How To Snag A Wealthy Husband...

When I first read this article of how Kim Perez snagged her self a millionaire husband (see here: How to marry a millionaire -Kim Perez Style) there was a small part of me who thought good for her.

You see Kim compared her plight of being a divorced lowly chemist worker from up north, to that of someone trapped in the wrong gender! lol (apparently she was trapped in the wrong social class); so much so she dealt with her plight by reinventing herself.

Now I kind of admire the fact she identifed her problem (wrong class),  she identified what was needed to fix said problem (a millionaire husband) and she made the necessary changes to solve her problem (a few elocution lessons, a new wardrobe, erased northern past!) and voila -she is 9 months married to a millionaire.

Today Kim spends her days shopping, eating at fine restaurants, traveling the world and setting up her own tanning business (apparently shopping gets boring)... she is living the dream and as I said above good for bloody her! lol 

I mean what women (or man) for that matter would not love to experience the finer things in life? Truth be told I'm waiting for my partner to make his millions so I can live a life of retail therapy and fine dinning -definitely no work for me… but thats just my dream... back to Kim.


As much as I was feeling good for her, there were certain things Kim said in the articule that made me think hmm (dream or ...something else!)… which I will expand upon below:-


She changed her accent -
  Now I don't necessarily think there is anything wrong with changing your accent, I think we all switch up our accents or manner of speech depending on the setting; except in Kim's case changing her accent seemed more about contempt or self loathing: 'Northern accents make people assume you’re stupid and working class.' 
She continued:  'after six months (of elocution lessons) it was virtually impossible to tell I had been born in the North'

God forbid anyone discovering your from... (gasp) -up Norf! :-d


She educationed herself about the rich (where they dinned, travelled etc) -
Again not necessarily a big deal; who doesn't love a good glossy magazine and keeping abreast of how the other half live?
A little deeper however reveals Kim might has some sort of social anxiety:  'I got books from the library on etiquette.

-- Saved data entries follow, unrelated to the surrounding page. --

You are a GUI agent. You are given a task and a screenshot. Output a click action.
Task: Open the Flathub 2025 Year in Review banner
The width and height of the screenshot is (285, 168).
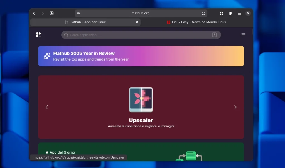click(x=141, y=56)
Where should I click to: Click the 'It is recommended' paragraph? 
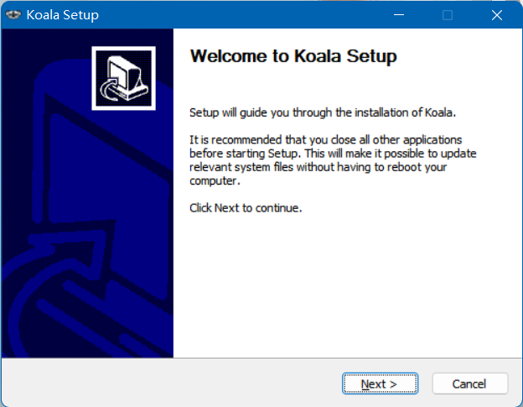click(x=333, y=160)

I didn’t want to use the wrong knife or pick up someone else’s bread roll by mistake.'
Ok the wrong knife issue I can kind of understand because in all honesty I'm acustomed to a knife, a fork and a spoon (at the head of my plate) for dessert... any other cutlery is wasted on me; but to actually think I don't want to make the mistake of picking up someones bread roll? really... with that kind of pressure I don't know how she manages to enjoy all this fine cuisine she is dinning on...

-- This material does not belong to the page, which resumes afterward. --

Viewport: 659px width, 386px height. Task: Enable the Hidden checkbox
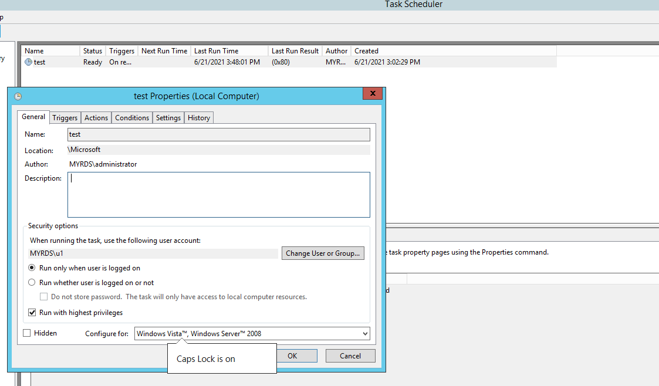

(I can picture it now) Panic!! ... 'is this my bread roll ...or his?!' :-d


Moving on... She changed her appearance - this one is reasonable for someone trying to reinvent themselves. Want a rich husband? appear to be rich husband material!

She wanted to...'show him (her potential husband) she would be able to 'fit' into his world'. So she wore designer clothes and defaulted on an electricity bill or two to get those hair extensions.

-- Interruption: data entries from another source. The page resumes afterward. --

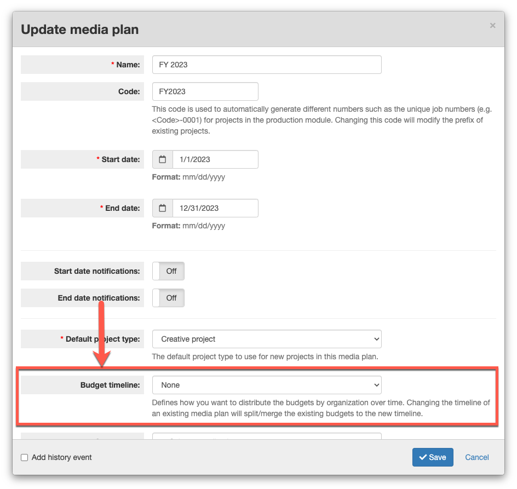Image resolution: width=517 pixels, height=489 pixels.
Task: Click into the End date text field
Action: [215, 208]
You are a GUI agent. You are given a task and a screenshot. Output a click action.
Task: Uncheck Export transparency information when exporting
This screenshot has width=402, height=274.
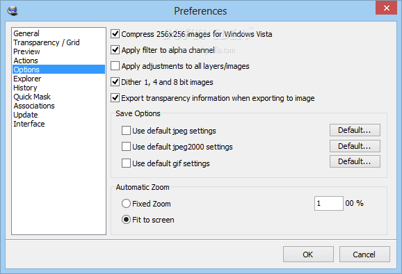pyautogui.click(x=115, y=97)
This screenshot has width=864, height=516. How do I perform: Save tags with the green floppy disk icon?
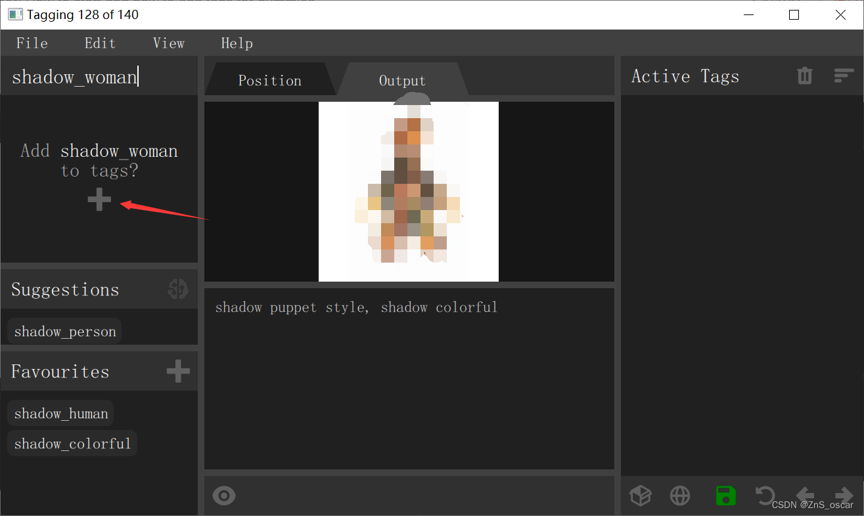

Kim was 'speculating to accumulate' — and she knew it would be 'worth it'. She kind of reminds me of what the hip hop honey's do (invest in plastic bums, breasts & portfolio's) only Kim has actually arrived at her idea of sucess...

I think shes actually ... a Genius - lol...I'm back to saying - good for her!


Finally... She left her old life behind -  this is the point were I went double hmm (as in -hmm? hmm!?)
Initally she was vague about her past with her husband and did not tell him she was a lowly chemist worker (from up Norf!) living on the bread line; because as mentioned above she wanted to be 'seen to fit into his world'. However it seems like she does not really 'fit in'... 

'Do I feel like I’m still playing a part? In some ways, yes I do. I’m still careful to keep things vague when I talk to people about my background'.

Serious?! :-d

To me it sounds like she's ashamed of who she is, where she comes from, and possibly how and why she is where she is now? literally she set out to bag a rich husband to give her the 'dream life' she could not give herself (without him knowing that was what she was doing). Its kind of like deceipt!?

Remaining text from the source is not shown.